▸ **Your goal**:
Render the records, from the line containing "In order to click on header-divider" through the line containing "(292, 352).", as a Markdown table with the columns Row and Text. Give each line its own numbered row and skip blank lines.
-------------------------
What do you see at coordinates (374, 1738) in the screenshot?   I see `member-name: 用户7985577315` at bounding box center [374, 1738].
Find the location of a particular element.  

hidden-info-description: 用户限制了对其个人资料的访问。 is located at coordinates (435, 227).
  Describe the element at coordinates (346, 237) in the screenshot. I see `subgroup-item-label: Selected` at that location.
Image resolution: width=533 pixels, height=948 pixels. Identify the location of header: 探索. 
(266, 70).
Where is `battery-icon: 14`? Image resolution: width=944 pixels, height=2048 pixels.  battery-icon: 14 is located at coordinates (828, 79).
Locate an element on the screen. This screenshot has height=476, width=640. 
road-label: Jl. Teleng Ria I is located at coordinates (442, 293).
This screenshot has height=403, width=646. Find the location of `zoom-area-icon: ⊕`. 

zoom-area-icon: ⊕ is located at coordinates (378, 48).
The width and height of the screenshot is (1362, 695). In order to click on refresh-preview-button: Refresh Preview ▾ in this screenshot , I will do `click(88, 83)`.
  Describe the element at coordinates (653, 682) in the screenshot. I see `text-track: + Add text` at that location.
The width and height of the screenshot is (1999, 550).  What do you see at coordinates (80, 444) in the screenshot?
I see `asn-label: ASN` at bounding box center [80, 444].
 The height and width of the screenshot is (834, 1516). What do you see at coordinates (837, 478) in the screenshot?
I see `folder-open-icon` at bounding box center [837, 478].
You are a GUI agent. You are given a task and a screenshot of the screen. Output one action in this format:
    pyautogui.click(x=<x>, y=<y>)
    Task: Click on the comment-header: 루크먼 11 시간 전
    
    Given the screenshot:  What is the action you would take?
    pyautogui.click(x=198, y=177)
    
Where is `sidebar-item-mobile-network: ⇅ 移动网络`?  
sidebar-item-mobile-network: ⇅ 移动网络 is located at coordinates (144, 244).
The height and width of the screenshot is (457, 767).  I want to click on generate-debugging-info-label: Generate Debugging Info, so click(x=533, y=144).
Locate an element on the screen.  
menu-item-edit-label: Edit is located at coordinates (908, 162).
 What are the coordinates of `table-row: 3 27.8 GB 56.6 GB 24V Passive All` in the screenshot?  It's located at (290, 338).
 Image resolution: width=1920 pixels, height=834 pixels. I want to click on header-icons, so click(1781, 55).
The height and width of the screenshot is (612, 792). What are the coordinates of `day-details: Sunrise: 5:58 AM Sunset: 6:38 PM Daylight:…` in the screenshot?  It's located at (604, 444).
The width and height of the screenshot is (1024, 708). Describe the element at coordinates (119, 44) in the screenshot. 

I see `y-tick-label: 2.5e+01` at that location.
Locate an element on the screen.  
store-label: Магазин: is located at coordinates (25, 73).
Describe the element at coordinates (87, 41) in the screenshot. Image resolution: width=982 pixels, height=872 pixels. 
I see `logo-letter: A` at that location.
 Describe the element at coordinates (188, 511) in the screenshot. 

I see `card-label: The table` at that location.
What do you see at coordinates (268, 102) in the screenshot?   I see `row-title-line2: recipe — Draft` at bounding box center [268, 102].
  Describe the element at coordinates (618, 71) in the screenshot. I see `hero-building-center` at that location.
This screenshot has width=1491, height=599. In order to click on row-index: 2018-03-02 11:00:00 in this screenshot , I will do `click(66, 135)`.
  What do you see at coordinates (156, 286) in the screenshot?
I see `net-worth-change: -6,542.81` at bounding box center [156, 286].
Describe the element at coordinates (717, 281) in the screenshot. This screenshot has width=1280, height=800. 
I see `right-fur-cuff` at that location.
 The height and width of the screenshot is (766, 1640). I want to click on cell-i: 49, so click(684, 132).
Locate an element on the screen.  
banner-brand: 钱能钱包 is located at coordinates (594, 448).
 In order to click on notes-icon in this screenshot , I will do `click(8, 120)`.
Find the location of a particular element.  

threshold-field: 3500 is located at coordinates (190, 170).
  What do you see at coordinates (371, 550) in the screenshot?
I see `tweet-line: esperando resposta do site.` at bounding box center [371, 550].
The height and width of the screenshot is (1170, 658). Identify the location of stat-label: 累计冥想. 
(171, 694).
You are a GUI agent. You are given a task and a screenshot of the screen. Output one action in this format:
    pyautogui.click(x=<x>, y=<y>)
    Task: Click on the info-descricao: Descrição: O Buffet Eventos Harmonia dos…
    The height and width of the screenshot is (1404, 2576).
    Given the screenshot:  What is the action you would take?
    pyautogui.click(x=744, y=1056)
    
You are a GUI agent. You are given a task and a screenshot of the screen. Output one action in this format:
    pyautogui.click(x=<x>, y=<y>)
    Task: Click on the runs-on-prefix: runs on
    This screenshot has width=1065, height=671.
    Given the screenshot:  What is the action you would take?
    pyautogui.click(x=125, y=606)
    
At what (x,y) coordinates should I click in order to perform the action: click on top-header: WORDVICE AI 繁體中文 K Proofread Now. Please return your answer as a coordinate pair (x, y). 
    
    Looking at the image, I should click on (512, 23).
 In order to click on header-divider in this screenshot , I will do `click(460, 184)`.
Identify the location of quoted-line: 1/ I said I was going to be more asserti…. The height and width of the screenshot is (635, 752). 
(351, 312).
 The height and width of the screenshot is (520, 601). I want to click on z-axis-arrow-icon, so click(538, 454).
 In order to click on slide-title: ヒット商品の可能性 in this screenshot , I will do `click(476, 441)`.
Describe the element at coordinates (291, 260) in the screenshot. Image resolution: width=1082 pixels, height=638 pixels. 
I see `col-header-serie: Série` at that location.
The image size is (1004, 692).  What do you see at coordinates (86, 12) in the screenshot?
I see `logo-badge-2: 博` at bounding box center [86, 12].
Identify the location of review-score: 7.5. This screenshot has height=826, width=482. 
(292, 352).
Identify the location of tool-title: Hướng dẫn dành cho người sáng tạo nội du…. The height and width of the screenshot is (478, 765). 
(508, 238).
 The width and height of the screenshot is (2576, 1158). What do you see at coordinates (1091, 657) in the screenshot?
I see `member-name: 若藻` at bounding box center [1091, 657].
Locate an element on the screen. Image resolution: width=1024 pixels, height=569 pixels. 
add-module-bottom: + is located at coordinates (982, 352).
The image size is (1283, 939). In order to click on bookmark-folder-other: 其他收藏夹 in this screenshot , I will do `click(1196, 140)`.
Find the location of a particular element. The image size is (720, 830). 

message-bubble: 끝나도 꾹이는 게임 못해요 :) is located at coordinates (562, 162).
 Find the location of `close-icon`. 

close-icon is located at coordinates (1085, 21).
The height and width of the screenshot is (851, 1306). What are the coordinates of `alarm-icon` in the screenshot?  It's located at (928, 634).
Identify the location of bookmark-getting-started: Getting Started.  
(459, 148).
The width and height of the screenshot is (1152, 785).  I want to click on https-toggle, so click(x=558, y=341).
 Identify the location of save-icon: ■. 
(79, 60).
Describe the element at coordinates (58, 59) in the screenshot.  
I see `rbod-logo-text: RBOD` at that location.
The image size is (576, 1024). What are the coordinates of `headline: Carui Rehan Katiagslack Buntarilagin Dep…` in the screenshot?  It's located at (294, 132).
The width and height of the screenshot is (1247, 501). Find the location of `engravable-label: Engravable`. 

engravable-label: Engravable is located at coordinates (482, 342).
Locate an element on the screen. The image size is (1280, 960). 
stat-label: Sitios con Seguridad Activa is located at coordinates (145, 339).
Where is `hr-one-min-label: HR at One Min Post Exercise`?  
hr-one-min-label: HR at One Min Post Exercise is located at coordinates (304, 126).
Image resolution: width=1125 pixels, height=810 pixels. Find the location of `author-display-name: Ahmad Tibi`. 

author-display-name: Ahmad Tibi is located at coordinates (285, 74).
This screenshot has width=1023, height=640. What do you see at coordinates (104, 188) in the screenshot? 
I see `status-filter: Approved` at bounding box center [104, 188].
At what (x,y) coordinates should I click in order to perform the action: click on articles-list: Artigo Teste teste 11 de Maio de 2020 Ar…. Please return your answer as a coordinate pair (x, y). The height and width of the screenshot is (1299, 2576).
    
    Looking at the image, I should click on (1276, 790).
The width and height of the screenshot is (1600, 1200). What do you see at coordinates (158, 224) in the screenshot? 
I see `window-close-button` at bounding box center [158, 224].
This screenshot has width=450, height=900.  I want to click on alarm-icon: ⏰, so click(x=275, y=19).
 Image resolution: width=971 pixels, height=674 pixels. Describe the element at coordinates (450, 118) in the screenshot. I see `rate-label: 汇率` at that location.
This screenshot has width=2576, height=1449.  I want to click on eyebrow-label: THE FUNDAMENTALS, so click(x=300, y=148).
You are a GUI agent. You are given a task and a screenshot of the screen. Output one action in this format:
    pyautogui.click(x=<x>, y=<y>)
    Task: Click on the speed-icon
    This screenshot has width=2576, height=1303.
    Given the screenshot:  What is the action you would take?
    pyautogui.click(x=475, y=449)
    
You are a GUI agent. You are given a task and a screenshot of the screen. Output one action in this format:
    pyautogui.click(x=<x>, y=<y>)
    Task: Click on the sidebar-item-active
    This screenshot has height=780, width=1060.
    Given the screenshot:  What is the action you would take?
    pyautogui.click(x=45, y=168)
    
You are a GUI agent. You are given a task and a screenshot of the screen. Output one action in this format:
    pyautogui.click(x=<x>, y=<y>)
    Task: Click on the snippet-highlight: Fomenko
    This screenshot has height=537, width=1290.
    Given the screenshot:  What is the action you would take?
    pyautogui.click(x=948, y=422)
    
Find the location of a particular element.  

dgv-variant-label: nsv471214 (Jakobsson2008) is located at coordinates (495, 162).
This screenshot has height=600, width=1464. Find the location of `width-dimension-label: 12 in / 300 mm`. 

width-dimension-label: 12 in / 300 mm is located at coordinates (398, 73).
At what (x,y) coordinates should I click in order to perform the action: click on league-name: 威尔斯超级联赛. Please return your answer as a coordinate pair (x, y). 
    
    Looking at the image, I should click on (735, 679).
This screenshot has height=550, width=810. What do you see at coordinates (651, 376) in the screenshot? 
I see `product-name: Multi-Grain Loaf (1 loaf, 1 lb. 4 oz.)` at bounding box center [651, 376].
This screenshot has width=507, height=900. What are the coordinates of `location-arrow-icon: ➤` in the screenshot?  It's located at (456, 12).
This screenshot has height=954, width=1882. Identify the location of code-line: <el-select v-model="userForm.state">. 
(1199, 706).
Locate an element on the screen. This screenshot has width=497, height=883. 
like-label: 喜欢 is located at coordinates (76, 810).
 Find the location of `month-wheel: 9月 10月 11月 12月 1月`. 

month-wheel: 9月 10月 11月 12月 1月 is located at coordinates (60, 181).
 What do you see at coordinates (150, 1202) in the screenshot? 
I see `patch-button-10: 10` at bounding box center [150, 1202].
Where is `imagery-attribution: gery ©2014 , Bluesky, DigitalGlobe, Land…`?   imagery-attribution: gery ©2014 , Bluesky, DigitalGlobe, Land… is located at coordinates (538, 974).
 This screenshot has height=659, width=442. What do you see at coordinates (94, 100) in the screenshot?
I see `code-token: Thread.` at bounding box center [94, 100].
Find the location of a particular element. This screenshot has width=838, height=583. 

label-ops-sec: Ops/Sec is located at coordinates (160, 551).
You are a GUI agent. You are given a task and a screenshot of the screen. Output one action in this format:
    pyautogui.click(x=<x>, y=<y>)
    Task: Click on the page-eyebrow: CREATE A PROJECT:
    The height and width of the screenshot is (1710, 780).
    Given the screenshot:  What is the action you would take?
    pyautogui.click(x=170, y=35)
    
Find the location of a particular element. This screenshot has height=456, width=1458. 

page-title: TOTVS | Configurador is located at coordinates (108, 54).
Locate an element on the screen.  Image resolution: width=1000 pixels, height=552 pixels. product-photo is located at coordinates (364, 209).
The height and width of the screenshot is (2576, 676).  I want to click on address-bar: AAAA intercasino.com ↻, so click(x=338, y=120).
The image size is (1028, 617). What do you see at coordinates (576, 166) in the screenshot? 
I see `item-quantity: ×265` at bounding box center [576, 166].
-------------------------
▸ **Answer space**:
| Row | Text |
|---|---|
| 1 |  In order to click on header-divider in this screenshot , I will do `click(460, 184)`. |
| 2 | Identify the location of quoted-line: 1/ I said I was going to be more asserti…. The height and width of the screenshot is (635, 752).  |
| 3 | (351, 312). |
| 4 |  The height and width of the screenshot is (520, 601). I want to click on z-axis-arrow-icon, so click(538, 454). |
| 5 |  In order to click on slide-title: ヒット商品の可能性 in this screenshot , I will do `click(476, 441)`. |
| 6 | Describe the element at coordinates (291, 260) in the screenshot. Image resolution: width=1082 pixels, height=638 pixels.  |
| 7 | I see `col-header-serie: Série` at that location. |
| 8 | The image size is (1004, 692).  What do you see at coordinates (86, 12) in the screenshot? |
| 9 | I see `logo-badge-2: 博` at bounding box center [86, 12]. |
| 10 | Identify the location of review-score: 7.5. This screenshot has height=826, width=482.  |
| 11 | (292, 352). |